We show that transcription factor IIH ERCC3 subunit, the DNA helicase responsible for adenosine triphosphate (ATP)–dependent promoter melting during transcription initiation, does not interact with the promoter region that undergoes melting but instead interacts with DNA downstream of this region. We show further that promoter melting does not change protein-DNA interactions upstream of the region that undergoes melting but does change interactions within and downstream of this region. Our results rule out the proposal that IIH functions in promoter melting through a conventional DNA-helicase mechanism. We propose that IIH functions as a molecular wrench: rotating downstream DNA relative to fixed upstream protein-DNA interactions, thereby generating torque on, and melting, the intervening DNA.
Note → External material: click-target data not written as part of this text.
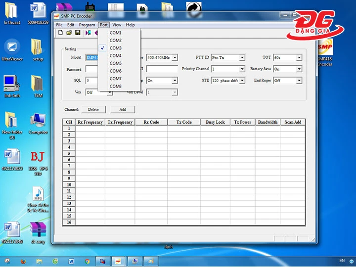356x267 pixels.
Task: Click the Chrome icon in the taskbar
Action: coord(87,261)
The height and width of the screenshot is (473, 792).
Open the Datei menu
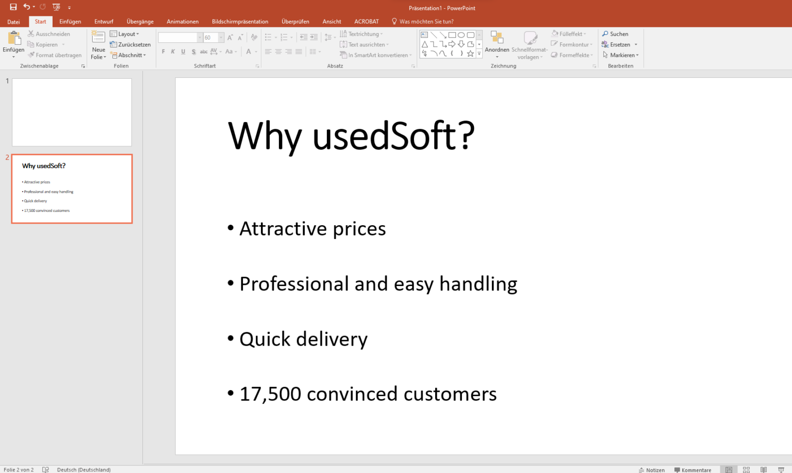[x=13, y=21]
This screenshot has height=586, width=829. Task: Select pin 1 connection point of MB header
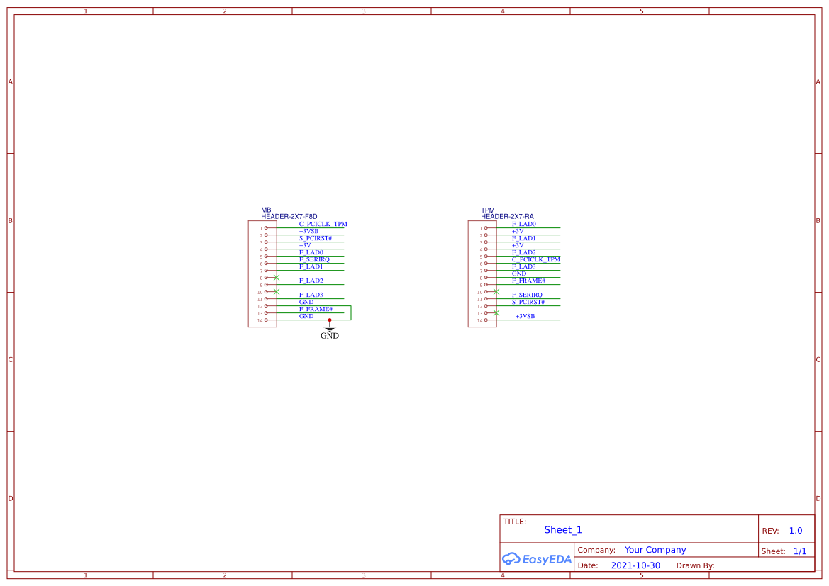266,227
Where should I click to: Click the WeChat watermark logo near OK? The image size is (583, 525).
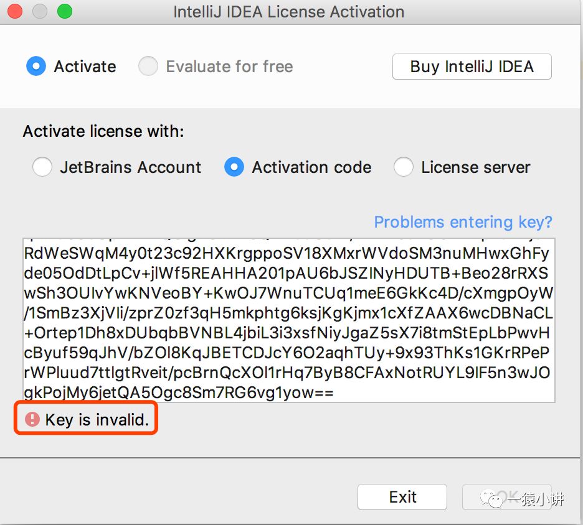coord(498,499)
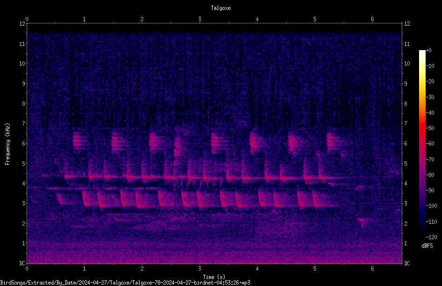Click the 12 kHz label on left axis

(22, 24)
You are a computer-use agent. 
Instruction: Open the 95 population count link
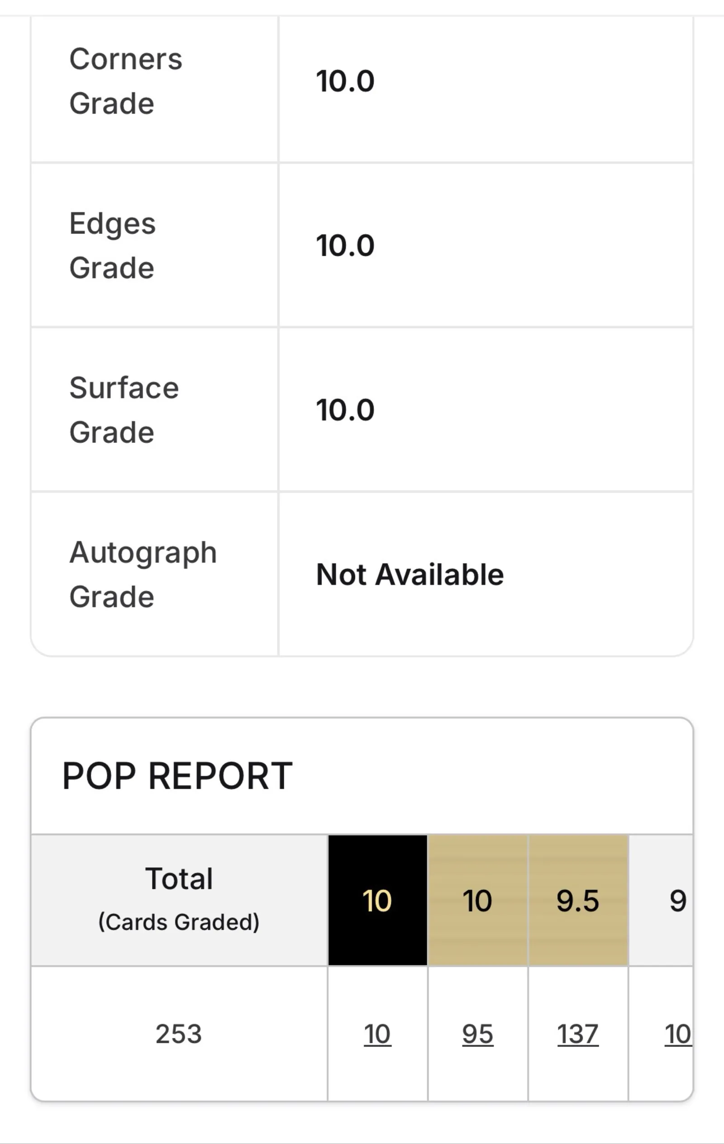477,1034
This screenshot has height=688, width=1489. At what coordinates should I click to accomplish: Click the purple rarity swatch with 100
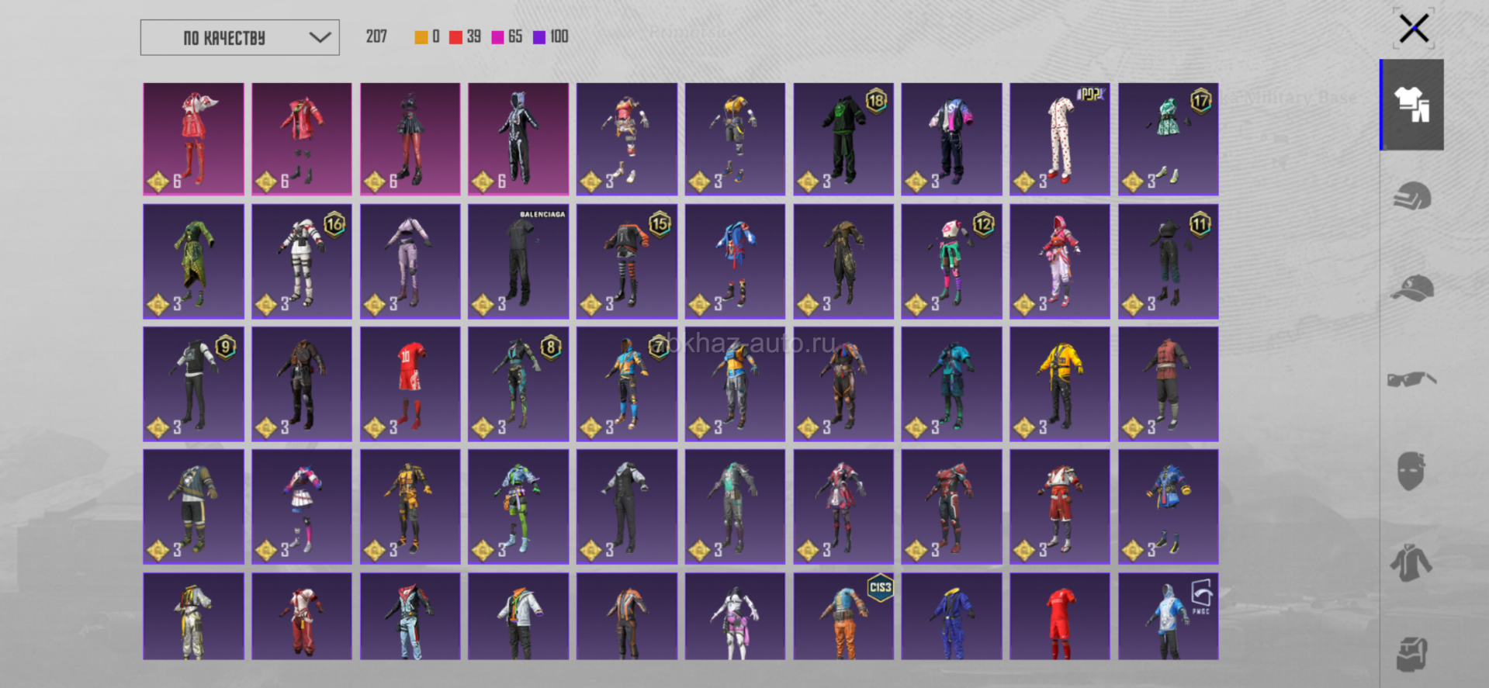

Human transcription factor IIH consists of nine polypeptides with masses of 31 to 90 kD (1–3). IIH is responsible for three critical functions in transcription: phosphorylation of the COOH-terminal domain (CTD) of the RPB1 subunit of RNA polymerase II (RNAPII), promoter melting, and promoter clearance.

IIH-dependent CTD phosphorylation requires ATP and is mediated by the IIH cdk7 subunit, which is a cyclin-dependent protein kinase (1–3). The role of IIH in promoter melting is to melt about one turn of DNA encompassing the transcription start site to yield the “transcription bubble” (4, 5). This process requires ATP (4, 5) and is mediated by the IIH ERCC3 subunit (6, 7) (also referred to as XPB), which, in isolation, exhibits 3′-5′ DNA-helicase activity (6, 8, 9). The role of IIH in promoter clearance is to stimulate escape of transcription elongation complexes stalled at positions +10 to +17 (10–12). Like promoter melting, promoter escape requires ATP (10–13) and is mediated by the IIH ERCC3 subunit (14).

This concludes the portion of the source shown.